Now, I’m excited to see my old TSN buddy this weekend, and he’s staying for four days, a perfectly reasonable time, enough for us to appropriately hang out but short enough so that we don’t become sick of one another (a friend here at work has someone staying with her “until he finds a job and a place to live,” which, if any of you people ever do to me, I’ll choke you).

But I’m just trying to think of what people want to do when they visit New York. There are a few givens: Statue of Liberty, Times Square, Central Park, Chinatown.

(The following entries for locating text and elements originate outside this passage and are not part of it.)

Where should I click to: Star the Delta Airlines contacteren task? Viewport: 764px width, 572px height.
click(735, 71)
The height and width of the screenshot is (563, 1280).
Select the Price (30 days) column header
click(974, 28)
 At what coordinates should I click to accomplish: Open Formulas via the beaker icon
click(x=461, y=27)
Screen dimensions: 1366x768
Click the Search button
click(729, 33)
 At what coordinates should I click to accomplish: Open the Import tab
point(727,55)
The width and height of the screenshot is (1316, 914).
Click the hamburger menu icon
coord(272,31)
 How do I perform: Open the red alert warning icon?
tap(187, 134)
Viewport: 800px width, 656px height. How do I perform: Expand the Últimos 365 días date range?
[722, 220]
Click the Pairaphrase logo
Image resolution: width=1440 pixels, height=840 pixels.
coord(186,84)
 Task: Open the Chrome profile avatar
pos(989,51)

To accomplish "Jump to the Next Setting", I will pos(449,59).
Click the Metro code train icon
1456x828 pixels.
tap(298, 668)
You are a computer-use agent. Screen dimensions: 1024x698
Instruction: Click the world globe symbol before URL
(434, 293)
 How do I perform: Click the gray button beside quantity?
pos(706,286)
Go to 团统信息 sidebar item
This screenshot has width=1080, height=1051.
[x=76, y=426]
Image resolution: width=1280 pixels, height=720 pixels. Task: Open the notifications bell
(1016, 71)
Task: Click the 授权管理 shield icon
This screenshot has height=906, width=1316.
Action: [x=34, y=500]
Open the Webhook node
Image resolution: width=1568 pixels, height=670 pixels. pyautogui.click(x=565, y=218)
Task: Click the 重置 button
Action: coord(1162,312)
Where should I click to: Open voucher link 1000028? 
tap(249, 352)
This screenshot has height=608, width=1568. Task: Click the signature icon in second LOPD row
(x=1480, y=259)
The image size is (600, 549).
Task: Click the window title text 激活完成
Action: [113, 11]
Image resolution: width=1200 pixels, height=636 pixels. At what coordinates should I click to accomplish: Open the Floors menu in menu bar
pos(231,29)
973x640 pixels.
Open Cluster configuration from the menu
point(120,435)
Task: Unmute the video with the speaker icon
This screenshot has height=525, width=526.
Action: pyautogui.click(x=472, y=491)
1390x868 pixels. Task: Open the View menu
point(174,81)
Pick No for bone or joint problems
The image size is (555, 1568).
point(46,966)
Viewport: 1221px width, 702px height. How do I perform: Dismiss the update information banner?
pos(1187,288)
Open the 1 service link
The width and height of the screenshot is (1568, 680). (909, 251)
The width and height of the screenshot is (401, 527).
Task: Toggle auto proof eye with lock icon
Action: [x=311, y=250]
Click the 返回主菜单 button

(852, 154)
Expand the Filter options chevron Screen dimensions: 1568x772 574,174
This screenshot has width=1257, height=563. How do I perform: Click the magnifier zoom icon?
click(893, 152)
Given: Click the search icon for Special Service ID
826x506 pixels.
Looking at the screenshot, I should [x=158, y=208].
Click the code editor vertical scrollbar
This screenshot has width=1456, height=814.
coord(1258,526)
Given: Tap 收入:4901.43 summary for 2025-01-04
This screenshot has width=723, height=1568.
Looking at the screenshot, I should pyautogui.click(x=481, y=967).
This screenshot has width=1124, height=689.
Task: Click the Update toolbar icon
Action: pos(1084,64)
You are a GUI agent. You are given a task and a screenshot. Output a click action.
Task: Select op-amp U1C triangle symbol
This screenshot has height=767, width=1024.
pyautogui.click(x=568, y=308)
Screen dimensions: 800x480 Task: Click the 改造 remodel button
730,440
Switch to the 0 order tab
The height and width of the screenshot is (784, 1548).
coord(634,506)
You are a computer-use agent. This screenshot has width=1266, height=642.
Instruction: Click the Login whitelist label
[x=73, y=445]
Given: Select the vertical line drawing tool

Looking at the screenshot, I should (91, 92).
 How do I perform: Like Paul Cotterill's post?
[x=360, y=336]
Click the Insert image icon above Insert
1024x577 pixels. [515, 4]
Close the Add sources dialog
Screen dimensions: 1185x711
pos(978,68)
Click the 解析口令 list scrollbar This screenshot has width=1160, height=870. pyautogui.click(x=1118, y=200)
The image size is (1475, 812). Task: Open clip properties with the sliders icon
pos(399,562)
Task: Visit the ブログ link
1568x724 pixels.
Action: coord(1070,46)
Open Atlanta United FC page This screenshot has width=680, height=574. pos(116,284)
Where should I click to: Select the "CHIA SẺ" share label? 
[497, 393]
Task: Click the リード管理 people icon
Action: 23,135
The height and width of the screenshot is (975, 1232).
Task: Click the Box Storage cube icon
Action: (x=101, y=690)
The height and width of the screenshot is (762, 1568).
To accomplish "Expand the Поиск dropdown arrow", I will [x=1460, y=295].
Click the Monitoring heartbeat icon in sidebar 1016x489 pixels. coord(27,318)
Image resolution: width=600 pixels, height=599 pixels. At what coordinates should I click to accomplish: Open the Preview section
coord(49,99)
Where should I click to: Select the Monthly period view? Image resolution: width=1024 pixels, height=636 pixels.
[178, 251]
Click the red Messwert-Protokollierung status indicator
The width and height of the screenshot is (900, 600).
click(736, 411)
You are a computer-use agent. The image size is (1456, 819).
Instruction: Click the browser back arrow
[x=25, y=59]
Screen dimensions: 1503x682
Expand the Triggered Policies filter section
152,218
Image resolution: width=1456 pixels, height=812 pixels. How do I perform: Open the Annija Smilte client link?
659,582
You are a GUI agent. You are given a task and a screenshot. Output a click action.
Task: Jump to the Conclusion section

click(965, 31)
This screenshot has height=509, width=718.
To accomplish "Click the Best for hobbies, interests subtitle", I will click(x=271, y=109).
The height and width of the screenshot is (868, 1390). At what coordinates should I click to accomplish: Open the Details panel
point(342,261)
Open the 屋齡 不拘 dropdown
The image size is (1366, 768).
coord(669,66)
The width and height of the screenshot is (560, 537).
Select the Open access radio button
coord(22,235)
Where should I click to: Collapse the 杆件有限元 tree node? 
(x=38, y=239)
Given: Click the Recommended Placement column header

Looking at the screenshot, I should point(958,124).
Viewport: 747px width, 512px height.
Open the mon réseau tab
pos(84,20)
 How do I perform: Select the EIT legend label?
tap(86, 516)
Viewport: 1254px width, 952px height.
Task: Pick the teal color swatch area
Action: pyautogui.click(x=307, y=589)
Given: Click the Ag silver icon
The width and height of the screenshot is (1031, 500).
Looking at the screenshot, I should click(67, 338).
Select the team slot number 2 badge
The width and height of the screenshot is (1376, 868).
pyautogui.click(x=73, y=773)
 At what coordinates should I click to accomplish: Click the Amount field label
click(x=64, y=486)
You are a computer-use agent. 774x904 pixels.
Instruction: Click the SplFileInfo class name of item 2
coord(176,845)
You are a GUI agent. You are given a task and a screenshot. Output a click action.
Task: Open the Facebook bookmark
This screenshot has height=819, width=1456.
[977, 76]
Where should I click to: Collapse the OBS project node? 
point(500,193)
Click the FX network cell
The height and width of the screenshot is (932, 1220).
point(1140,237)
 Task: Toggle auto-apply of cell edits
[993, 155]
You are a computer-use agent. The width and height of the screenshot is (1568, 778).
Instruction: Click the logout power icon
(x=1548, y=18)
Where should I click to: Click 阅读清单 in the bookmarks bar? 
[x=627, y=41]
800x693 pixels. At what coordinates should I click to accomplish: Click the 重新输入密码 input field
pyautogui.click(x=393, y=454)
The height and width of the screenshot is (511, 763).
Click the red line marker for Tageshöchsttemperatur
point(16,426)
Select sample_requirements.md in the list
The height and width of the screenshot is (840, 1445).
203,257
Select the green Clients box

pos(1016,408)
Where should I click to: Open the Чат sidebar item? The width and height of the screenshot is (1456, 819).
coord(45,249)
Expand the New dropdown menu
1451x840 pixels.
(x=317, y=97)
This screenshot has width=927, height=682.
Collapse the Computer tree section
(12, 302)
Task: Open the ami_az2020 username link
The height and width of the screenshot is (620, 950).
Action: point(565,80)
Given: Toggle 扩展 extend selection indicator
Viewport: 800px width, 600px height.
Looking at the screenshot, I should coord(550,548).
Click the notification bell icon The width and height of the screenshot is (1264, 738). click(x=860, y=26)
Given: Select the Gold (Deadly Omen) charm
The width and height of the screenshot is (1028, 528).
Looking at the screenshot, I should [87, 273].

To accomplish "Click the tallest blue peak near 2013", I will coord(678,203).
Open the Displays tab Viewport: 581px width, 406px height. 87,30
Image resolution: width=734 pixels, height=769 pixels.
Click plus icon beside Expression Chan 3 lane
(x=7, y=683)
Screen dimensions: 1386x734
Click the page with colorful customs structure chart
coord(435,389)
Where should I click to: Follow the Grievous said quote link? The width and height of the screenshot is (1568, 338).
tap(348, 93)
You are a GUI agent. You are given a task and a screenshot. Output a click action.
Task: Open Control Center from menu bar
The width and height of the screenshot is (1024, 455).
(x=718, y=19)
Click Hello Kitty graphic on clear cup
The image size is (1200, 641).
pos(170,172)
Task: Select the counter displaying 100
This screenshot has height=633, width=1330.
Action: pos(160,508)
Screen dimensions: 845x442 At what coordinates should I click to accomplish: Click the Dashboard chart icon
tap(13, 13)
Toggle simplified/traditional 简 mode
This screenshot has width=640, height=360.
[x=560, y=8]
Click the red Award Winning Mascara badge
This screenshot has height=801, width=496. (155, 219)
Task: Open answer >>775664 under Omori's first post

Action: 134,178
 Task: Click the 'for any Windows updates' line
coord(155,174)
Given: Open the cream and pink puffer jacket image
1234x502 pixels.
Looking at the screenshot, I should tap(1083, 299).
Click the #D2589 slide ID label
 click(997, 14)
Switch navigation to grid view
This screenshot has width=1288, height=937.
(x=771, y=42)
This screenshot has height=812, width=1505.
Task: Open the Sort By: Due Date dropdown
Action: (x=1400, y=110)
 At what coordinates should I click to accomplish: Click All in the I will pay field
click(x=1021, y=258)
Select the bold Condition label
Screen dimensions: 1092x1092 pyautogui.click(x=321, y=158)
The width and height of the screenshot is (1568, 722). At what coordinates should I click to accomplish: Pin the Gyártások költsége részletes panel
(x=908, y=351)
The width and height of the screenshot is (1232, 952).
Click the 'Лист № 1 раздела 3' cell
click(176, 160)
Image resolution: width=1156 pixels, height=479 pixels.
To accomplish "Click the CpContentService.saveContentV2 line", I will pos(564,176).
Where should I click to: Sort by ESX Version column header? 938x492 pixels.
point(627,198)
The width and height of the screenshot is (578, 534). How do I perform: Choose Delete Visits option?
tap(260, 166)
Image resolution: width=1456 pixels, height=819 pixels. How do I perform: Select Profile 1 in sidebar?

We’ll go see a baseball game (actually, my first trip to Yankee Stadium is this weekend), and we’ll probably scope out the Village a bit.

That’s not my life in New York, though; people often forget when they visit that while this is just some fun vacation for them, you live here. If I were to give him the true New York experience, the way that I live it, we’d sit inside writing all day, then we’d go out and drink all night, whine about women, drink some more, then stumble home, either write some more, play some video games or go to pass out. It’s a vacation to me, but probably not to him.

I’m just afraid I’ll be a terrible host, which is pretty much assured, since I’ve always tried to avoid hosting anyway. I just hope he doesn’t mind when I point out everything he wants to see as “Well, that’s a tourist trap, only dorks would want to go there, and you’re not a dork, so we won’t go.”

At least I like the guy. Actually, if anybody does happen to know where John Lalande is living these days, lemme know ... I could use a vacation.